Dove Kull was raised in Oklahoma.  In 1922, she earned a bachelor's degree from the University of Oklahoma with social services and journalism certificates. In 1927, she earned a master's degree in 18th century literature at Columbia University. In 1940, she received her master's degree in social work from the University of Oklahoma.

During the depression, Ms. Kull was second-in-command of the federal Works Progress Administration in Oklahoma. She also worked at a mental health hospital and was a faculty member of the University of Oklahoma.

In 1959, she moved to Alaska and created adoption, foster care, and other programs for children in need around the state. As an activist, Ms. Dove secured funds from the Federal Children's Bureau in 1961 to establish Alaska's first accredited childcare center that was set up in Juneau. In 1969, she moved from Kotzebue to Juneau to become director of an agency sponsored by the Episcopal and Methodist churches. The agency ran the first nationally accredited service of homemaker and health assistance to the elderly.
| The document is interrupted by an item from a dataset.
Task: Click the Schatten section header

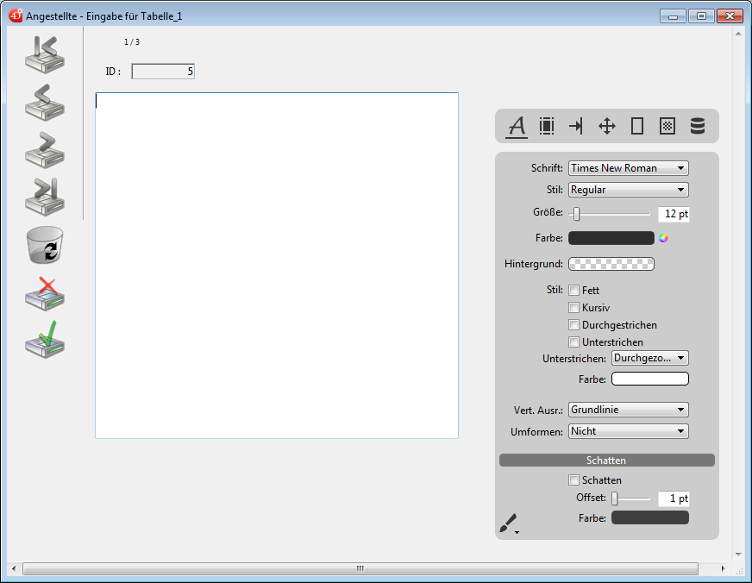Action: (x=606, y=461)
In 1976, she lobbied for funds to build Juneau's Mountain View Senior Center and Apartments and later worked to fund its expansion. In 1977, she was a delegate for Alaska to the International Women's Conference in Houston. She was also involved in other efforts to pass the Equal Rights Amendment.

Ms. Kull was instrumental in setting up the state's Older Alaskan Commission in 1981, which she served on for many years.

She was honored for her service when the AWARE women's and children's shelter was named Dove Cottage in 1985. Other honors include a U.S. Jaycees Distinguished Service Award in 1973. She was named Woman of the Year by the Soroptimists in 1981 and by the Business and Professional Women in 1982.

She was also given an honorary doctor of humanities degree from the University of Alaska Southeast in 1987.